The Washington Post got ahold of some transcripts, and what screams out is the Tiny Tyrant’s focus on himself, and little else. Even in the midst of this whinging over his ego and appearance, it’s stunningly superficial. Given the seriousness of the various subjects, it’s a head-shaking reminder of black hole of idiocy supposedly in charge of a fucking country. It would seem that the latest move in taking charge is a 17 day golf vacation. FFS.
Just bits here and there:
I did not want to have a meeting. I did not want to meet with anybody.
We cannot say that anymore because if you are going to say that Mexico is not going to pay for the wall, then I do not want to meet with you guys anymore because I cannot live with that.
But you cannot say that to the press. The press is going to go with that and I cannot live with that.
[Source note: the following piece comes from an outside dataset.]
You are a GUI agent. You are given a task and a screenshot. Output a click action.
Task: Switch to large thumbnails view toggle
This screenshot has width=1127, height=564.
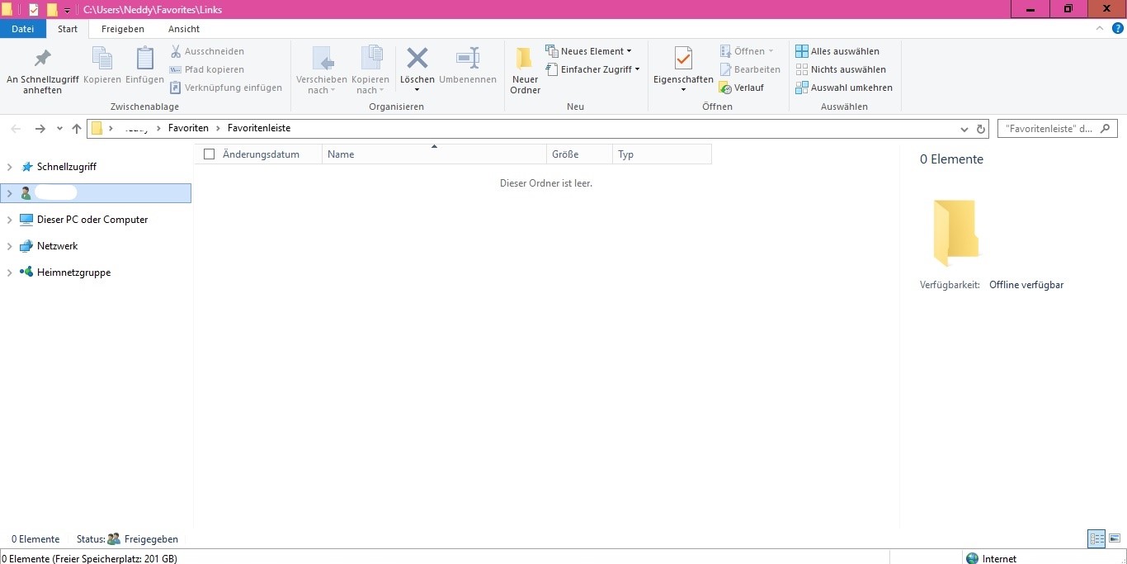(x=1114, y=539)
And I am saying, boy that will make us look awfully bad. Here I am calling for a ban where I am not letting anybody in and we take 2,000 people. Really it looks like 2,000 people that Australia does not want and I do not blame you by the way, but the United States has become like a dumping ground.
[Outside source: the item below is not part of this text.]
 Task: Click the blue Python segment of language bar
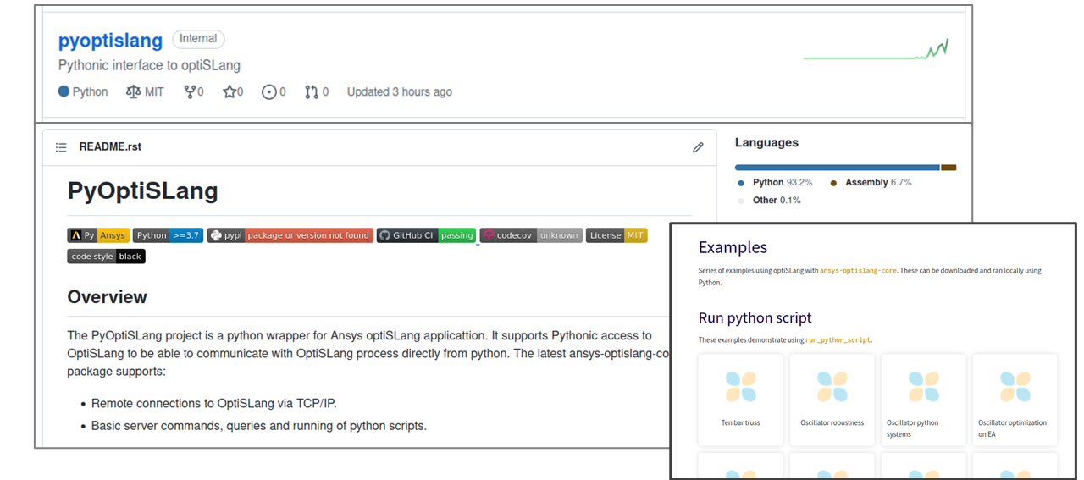click(x=837, y=168)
This is going to kill me. I am the world’s greatest person that does not want to let people into the country.
I hate taking these people. I guarantee you they are bad. That is why they are in prison right now. They are not going to be wonderful people who go on to work for the local milk people.
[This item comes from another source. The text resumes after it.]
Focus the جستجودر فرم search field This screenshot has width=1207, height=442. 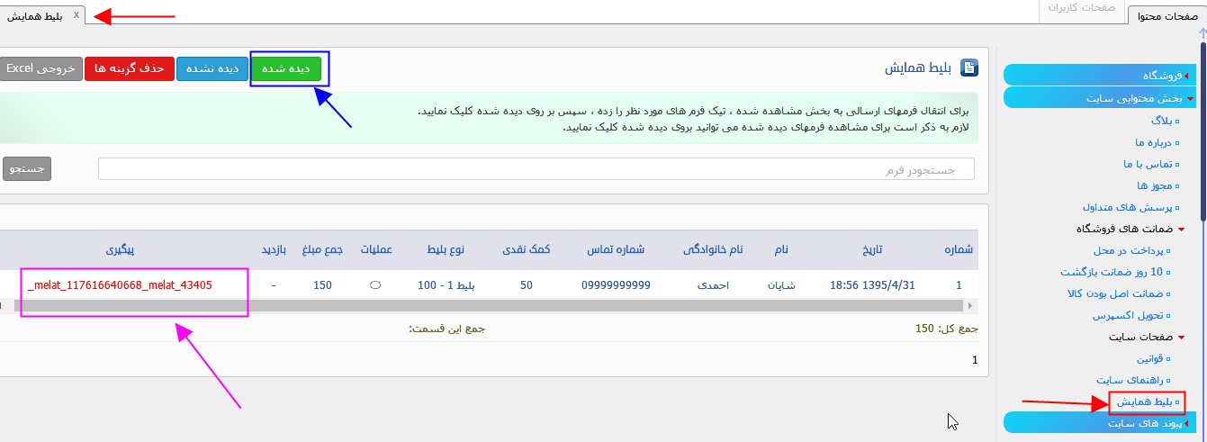(x=536, y=169)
This is a stupid deal. This deal will make me look terrible.
Okay, this shows me to be a dope. I am not like this but, if I have to do it, I will do it but I do not like this at all.
I look so foolish doing this.
They were from wherever they were.
It is important to you and it is embarrassing to me. It is an embarrassment to me.
You can read the whole mess at The Washington Post.
Marcus Ranum says
I think we should support him going on a permanent golf vacation. Other than that he made fun of Obama for playing golf so much, he’s least harmful on the links, where he can cheat and bluster and be surrounded by asskissers.
Caine says
The idiot can’t even keep his mouth shut playing golf. Now he’s howling because a golf mag reported about his calling the white house a dump, in front of a good number of people.
Caine says
And I’ve never been there, but I’m pretty sure you can’t categorize the white house a dump; probably doesn’t have enough television sets and cheap gilt for Donny.
Saad says
What a frightening image of what this scumbag is like.
Reading those comments back to back paints a very scary picture.
Good job, America.
Marcus Ranum says
Saad@#4:
Good job, America.
One of the problems with being a white American living in Pennsylvania in the summer is that I’m getting differential suntan from walking around with my palm over my face in the sun.
komarov says
Infuriatingly unspecific!
Maybe Americans should get together and ask Trump to step down because the presidency is clearly beneath him. He’s too good for office and he shouldn’t have to waste his precious time with it. It’s also unfair on the other politicians and nations who simply can’t keep up with his intangible greatness. Just keep a straight face until after he signs the resignation.
coragyps says
Caine, it’s obviously a dump because, to my knowledge, there are no 6-foot-tall gold letters anywhere in the joint that spell “TRUMP.” I mean, how dumpy is that?
Caine says
I’m not into gilt by association. ;)
cubist says
How about drive-by association, Caine?
Caine says
Nor that.
busterggi says
This is why the US cannot have nice things any more.